**EXERCISES:**
1. Please list every historical period that the CACHE fellowship announcement names as part of the span its research project covers.
2. Carry on the CACHE fellowship announcement from the point where it stops.
[TEXT SHOWN — start]
CACHE Visiting Postdoctoral Fellow Emlyn Dodd

CACHE Visiting Postdoctoral Fellow Emlyn Dodd

Dr Emlyn Dodd

CACHE was very pleased to welcome our first Visiting Postdoctoral Fellow this year, Dr Emlyn Dodd. The Centre hosted Emlyn from 7th September to 5th October 2020 to carry out the research project “Viticulture and oleiculture of the Roman and Late Antique Cyclades: A study on knowledge networks, agricultural expertise and technological diffusion”. Through an interdisciplinary lens combining archaeological science and historical and socio-cultural methodologies, this project analyses agricultural technology and networks of knowledge and production relating to wine- and olive oil-making in the Cycladic islands from the Classical and Hellenistic eras, through the Roman period and to the end of Late Antiquity.
[TEXT SHOWN — finish]
[DATA EXCERPT — start]
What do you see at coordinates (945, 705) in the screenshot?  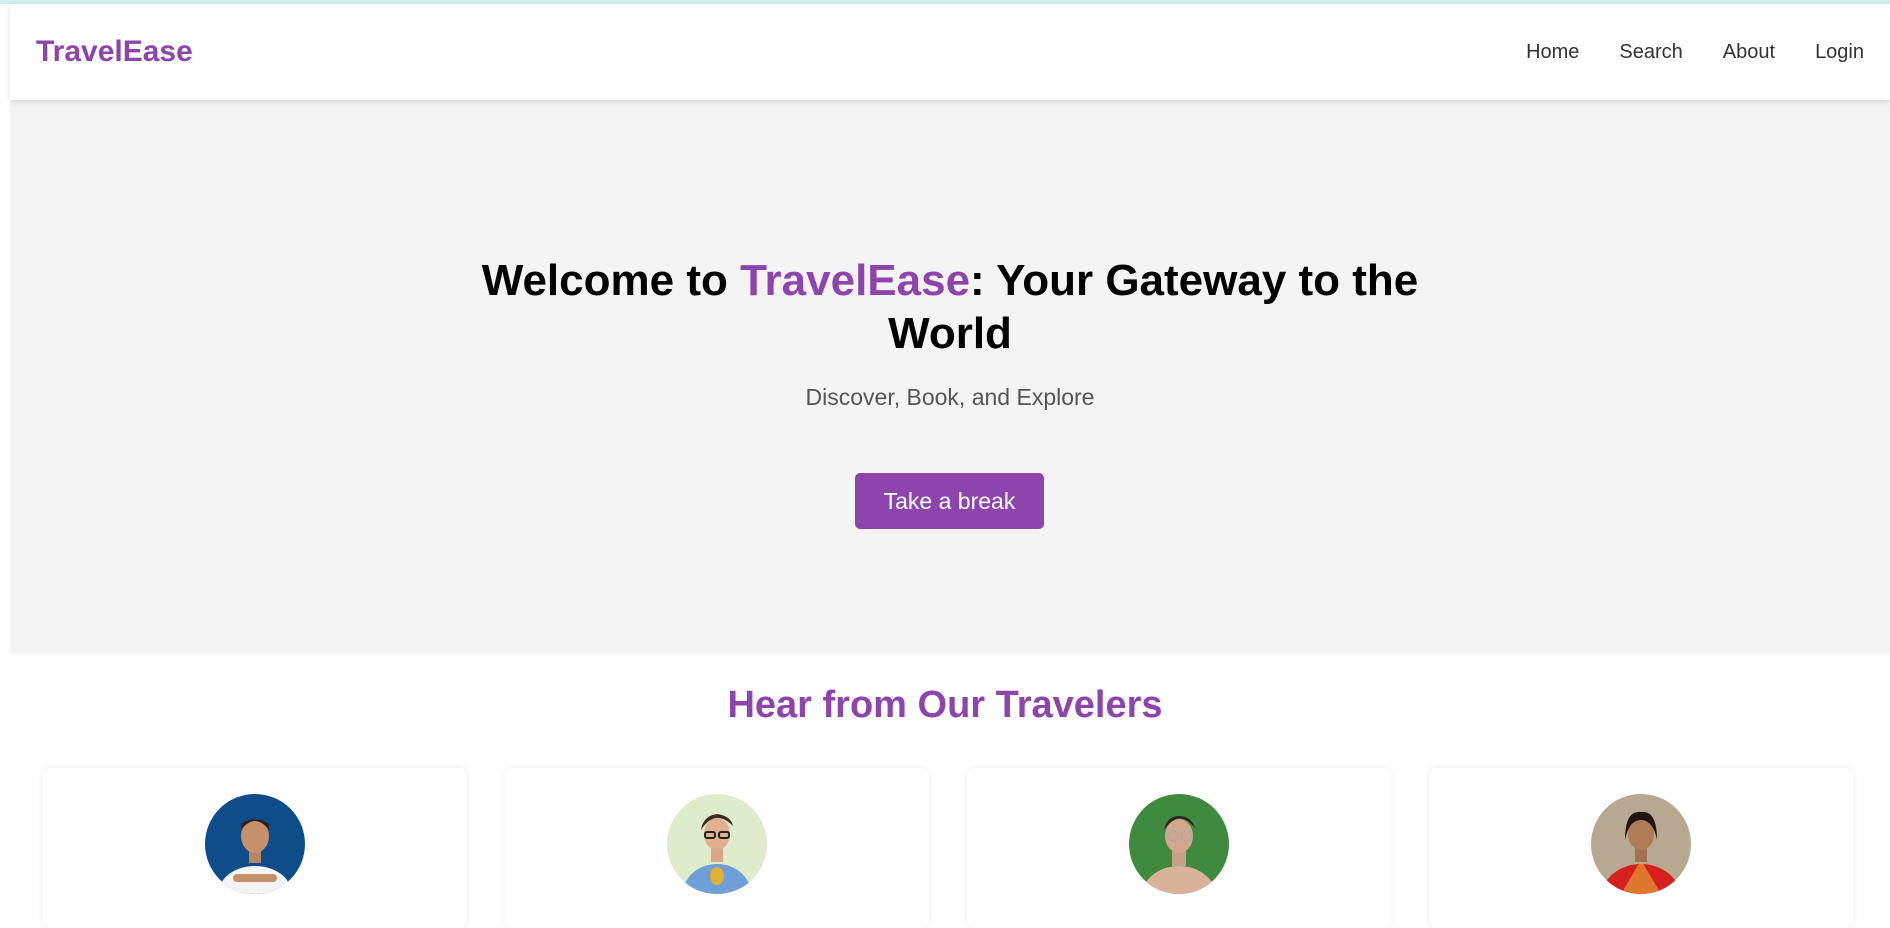 I see `testimonials-title: Hear from Our Travelers` at bounding box center [945, 705].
[DATA EXCERPT — finish]
**ANSWERS PROVIDED:**
1. Classical, Hellenistic, Roman, Late Antiquity

2.
Emlyn’s project expands on his recent monograph Roman and Late Antique Wine Production in the Eastern Mediterranean (Archaeopress, 2020) and his work as Greece Fellow at the Australian Archaeological Institute at Athens (AAIA) in 2019–2020. Using archaeological data collected while at the AAIA, including the locations of amphorae, counterweights, vats, agricultural zones, and other finds, Emlyn aims to construct an online GIS-mapped database of artefacts related to viticulture and oleiculture in the Cycladic region. This database will support a quantified productivity analysis of sites in the area, and help to clarify such issues as the dissemination of technical knowledge and the role of smaller sites within the broader regional economy. During his fellowship, Emlyn consulted with CACHE members to receive interdisciplinary support and identify areas for future collaboration and applications of the database. Initial results of his research project will be published in an article entitled “Wine and olive oil across the ancient Cyclades: A preliminary report and new thoughts on the development of Greek and Roman press technology” in the forthcoming volume of Mediterranean Archaeology. Emlyn will also be convening the conference session “From field to table: Food and beverage production, processing, and consumption”, together with CACHE Postdoctoral Research Fellow Dr Sophia Aharonovich, at the inaugural meeting of the Mediterranean Archaeology Australasian Research Community (MAARC) in January 2021.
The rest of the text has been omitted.